How to customize the text in an embedded post?

I have a site where I publish various tutorials and blogs, and I use Discourse as both a forum and as comments using the embedding feature.

This mostly works great, except that when I create a new page on the main site, all of the content is included in the Discourse post. Some of my users don’t even know about the main site, because they always read the full post on the forum! Which is a problem because features like embedded code editors don’t work on Discourse, so it comes off as a buggy experience.

In a perfect world, the Discourse post would just be a short, very obvious link back to the original post on the main page. Maybe something like this:

View the original post here:

https://example.com

Replies to this thread will show as comments on the original post!

I’ve tried disabling the embed truncate setting as described in this thread, but that seems to hide the “show full post” button but still shows all of the content in the post.
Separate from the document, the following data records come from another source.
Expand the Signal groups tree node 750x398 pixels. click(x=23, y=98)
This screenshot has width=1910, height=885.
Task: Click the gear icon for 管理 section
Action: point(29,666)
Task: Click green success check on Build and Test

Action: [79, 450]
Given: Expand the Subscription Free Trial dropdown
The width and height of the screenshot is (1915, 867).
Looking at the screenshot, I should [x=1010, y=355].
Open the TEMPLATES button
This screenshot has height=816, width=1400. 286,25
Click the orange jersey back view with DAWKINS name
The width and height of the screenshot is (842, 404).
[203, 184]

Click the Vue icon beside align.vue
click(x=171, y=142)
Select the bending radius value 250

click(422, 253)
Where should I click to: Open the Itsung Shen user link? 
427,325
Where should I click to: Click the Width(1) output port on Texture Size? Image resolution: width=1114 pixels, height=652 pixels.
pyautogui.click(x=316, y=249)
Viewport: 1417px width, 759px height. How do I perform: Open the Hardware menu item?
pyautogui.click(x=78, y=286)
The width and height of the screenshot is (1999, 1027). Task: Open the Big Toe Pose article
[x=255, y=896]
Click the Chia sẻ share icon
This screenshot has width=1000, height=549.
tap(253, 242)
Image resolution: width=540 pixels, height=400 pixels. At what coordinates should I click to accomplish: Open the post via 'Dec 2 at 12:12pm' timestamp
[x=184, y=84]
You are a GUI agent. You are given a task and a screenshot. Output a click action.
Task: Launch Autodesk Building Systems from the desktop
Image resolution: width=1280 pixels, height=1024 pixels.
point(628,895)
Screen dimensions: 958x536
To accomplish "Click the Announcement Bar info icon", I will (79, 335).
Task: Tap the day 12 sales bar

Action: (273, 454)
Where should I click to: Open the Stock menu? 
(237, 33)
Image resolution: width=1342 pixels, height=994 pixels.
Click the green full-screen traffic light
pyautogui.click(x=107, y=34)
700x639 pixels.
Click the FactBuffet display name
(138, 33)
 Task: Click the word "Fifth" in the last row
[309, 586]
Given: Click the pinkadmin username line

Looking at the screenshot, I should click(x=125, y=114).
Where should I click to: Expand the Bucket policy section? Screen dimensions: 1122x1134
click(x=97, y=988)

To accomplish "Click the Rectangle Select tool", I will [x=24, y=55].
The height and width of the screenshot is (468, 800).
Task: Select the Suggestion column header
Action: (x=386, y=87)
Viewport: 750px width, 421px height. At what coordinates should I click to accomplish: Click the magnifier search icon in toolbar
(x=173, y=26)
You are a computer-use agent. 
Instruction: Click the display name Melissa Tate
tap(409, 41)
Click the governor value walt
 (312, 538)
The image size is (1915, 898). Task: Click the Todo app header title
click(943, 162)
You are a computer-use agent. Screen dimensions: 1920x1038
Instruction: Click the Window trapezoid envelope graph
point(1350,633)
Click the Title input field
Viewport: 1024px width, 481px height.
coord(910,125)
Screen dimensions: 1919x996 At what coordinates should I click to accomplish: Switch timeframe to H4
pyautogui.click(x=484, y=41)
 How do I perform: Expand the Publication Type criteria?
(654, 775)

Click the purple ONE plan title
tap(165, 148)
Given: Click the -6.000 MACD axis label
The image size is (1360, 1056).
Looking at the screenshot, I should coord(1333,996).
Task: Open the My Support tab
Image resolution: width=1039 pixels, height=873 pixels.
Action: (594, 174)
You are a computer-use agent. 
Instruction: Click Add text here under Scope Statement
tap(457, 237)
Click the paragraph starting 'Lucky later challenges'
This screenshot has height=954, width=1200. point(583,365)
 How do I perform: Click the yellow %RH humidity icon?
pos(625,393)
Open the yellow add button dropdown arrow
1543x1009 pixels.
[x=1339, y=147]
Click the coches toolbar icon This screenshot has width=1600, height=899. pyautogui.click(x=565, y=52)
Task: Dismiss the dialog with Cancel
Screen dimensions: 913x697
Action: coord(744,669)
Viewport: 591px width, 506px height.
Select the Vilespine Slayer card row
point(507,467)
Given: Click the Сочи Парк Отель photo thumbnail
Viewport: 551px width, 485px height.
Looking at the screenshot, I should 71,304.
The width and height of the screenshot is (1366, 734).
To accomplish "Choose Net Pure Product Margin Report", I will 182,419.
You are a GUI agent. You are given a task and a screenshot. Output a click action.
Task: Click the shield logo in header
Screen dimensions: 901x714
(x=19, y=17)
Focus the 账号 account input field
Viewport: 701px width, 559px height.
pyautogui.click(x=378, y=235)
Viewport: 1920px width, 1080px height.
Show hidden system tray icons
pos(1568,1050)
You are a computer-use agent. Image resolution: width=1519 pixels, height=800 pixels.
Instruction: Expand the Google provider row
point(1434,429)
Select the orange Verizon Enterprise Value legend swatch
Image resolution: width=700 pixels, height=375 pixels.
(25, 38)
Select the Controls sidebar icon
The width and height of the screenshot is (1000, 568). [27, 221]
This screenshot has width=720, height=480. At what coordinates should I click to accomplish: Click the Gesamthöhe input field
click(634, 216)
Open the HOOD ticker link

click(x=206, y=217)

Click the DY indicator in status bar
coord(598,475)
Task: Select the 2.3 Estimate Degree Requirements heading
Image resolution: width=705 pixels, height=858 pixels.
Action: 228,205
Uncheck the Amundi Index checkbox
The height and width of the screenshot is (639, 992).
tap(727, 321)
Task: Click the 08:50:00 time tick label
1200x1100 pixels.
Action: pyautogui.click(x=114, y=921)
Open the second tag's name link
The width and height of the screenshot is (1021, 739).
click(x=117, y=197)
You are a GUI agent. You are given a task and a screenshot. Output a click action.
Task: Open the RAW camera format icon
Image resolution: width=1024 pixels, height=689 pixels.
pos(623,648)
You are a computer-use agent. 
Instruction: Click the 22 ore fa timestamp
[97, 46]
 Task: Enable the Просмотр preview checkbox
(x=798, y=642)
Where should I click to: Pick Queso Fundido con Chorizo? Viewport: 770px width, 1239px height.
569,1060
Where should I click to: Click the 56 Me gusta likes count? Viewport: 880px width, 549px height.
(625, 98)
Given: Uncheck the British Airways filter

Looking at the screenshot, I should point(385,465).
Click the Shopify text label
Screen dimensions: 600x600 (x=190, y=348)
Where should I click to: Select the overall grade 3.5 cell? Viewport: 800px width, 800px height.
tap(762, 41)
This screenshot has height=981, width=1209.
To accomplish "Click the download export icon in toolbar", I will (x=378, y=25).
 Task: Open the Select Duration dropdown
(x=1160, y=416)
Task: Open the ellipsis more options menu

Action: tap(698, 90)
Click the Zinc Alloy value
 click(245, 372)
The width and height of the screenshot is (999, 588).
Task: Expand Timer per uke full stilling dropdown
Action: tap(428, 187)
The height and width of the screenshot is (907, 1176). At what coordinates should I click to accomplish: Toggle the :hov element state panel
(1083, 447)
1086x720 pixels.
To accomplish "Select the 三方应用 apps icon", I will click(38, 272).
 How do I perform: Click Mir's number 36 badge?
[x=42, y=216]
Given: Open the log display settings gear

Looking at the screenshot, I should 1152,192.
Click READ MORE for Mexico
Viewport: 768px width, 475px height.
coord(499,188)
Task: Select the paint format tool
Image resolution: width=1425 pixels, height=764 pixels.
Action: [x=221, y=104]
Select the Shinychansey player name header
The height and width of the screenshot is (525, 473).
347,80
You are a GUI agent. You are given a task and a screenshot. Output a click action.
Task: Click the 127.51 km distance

I’ve also tried editing the embed.imported_from message, but that just changes the tiny text at the bottom that folks seem to already be missing.

I’ve also tried just editing the post manually after Discourse creates it, but the markdown is not rendered into HTML and shows up as plain text instead. This sounds similar to this issue: Customizing the "Embedding" Behavior by Disabling Show Full Post?

Is there a setting I’m missing, or some other trick I can use to customize the text in an auto-generated Discourse post? Maybe something I can include in the HTML of the main site to trick Discourse into showing the right thing? Or I’m not above just manually editing it, if there’s a way to fix the markdown rendering issue.

Thanks for any help y’all can offer!

1 Like

Sorry for the bump, but I’d be really grateful if anybody had any ideas for me to try!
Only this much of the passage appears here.